Me apoyé en la única ventana de mi habitación, observando la oscuridad de la noche, y viendo como las casas se perdían entre ella. Una ráfaga de aire frío se coló en la pequeña habitación y supe que ya debían ser pasadas las doce. En la casa todas las luces estaban apagadas por lo que supuse ya mi padre se encontraba durmiendo, sólo esperaba que no haya sentido la necesidad de recurrir al alcohol nuevamente para tener una buena noche de sueño.

Vagamente, caminé hacia mi cama, un colchón fino con algunas mantas encima para darme calor. Me recosté y aprecié el sentimiento de tranquilidad que la ciudad me proporcionaba. Tomando la vieja guitarra de madera que se apoyaba sobre el suelo, me acomodé mejor y la coloqué sobre mi regazo.

Esta guitarra me traía los mejores recuerdos de mi vida, fue un regalo de mis tíos cuando cumplí los ocho y desde ese momento la he cuidado como a un tesoro. Aprendí a tocarla por mi mismo en la soledad de mi habitación en Yorkshire, mis dedos se congelaba y entumecían por el frío clima pero nada me impedía tocar. Era mi única distracción de los problemas de la vida.
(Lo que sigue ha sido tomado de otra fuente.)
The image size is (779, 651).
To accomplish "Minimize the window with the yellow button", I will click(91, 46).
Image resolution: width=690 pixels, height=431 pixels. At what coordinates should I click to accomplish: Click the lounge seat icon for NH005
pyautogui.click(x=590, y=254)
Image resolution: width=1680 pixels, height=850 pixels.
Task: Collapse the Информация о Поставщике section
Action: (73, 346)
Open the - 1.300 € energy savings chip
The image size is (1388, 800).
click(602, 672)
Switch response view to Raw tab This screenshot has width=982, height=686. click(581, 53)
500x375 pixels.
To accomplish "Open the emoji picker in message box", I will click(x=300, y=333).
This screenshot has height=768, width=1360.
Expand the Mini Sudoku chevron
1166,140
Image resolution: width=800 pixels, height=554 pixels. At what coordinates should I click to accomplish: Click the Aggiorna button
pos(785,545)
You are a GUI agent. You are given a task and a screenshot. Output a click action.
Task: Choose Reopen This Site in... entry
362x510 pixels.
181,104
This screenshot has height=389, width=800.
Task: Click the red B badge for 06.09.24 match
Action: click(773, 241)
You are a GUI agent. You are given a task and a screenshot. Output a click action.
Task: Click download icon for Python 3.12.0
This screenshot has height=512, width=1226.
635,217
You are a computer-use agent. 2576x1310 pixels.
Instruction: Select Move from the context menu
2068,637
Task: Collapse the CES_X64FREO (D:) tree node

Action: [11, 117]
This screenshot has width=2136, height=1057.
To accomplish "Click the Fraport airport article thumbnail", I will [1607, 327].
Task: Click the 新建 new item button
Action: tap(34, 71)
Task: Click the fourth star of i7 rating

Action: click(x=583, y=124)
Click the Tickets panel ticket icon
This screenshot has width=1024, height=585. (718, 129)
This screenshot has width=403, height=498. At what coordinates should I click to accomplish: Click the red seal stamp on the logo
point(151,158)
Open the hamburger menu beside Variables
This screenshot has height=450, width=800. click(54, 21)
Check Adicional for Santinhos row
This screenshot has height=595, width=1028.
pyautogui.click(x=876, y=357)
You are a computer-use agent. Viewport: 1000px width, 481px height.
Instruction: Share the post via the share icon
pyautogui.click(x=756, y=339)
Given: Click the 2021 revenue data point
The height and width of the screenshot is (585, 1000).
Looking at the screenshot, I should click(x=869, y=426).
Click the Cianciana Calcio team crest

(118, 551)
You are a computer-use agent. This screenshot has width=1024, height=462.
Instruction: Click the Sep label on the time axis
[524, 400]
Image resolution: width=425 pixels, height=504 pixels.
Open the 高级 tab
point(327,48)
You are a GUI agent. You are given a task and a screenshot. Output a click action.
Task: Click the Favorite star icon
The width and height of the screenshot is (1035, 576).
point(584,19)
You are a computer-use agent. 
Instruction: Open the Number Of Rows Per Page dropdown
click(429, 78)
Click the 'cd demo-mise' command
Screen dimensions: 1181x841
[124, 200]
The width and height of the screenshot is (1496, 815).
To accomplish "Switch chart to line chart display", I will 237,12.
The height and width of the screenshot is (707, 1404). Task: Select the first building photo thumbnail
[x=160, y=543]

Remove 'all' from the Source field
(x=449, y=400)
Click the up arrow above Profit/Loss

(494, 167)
Pasé mis dedos sobre las finas cuerdas, llenándome de placer al sentir la dulce melodía. Estaba un poco desafinada y le faltaba una cuerda, sin contar la incolora y rasposa madera, pero después de todo era mi tesoro. La música era mi escape de la soledad en que estaba acostumbrado a vivir.

Quise desesperadamente rebuscar en mi mochila por ese intacto paquete de cigarrillos que yacía allí desde aquel trece de abril, tentándome, perderme en él y no mirar atrás. Pero fui débil y cobarde, y simplemente no pude hacerlo.

Y así pasó la noche, entre lágrimas, preguntándole a las estrellas que hubiera pasado si mi padre no hubiese recurrido al alcohol desde un principio, ¿hubiese eso cambiado el presente que tenemos ahora?, y por supuesto, suaves y melancólicas melodías dirigidas a la luna.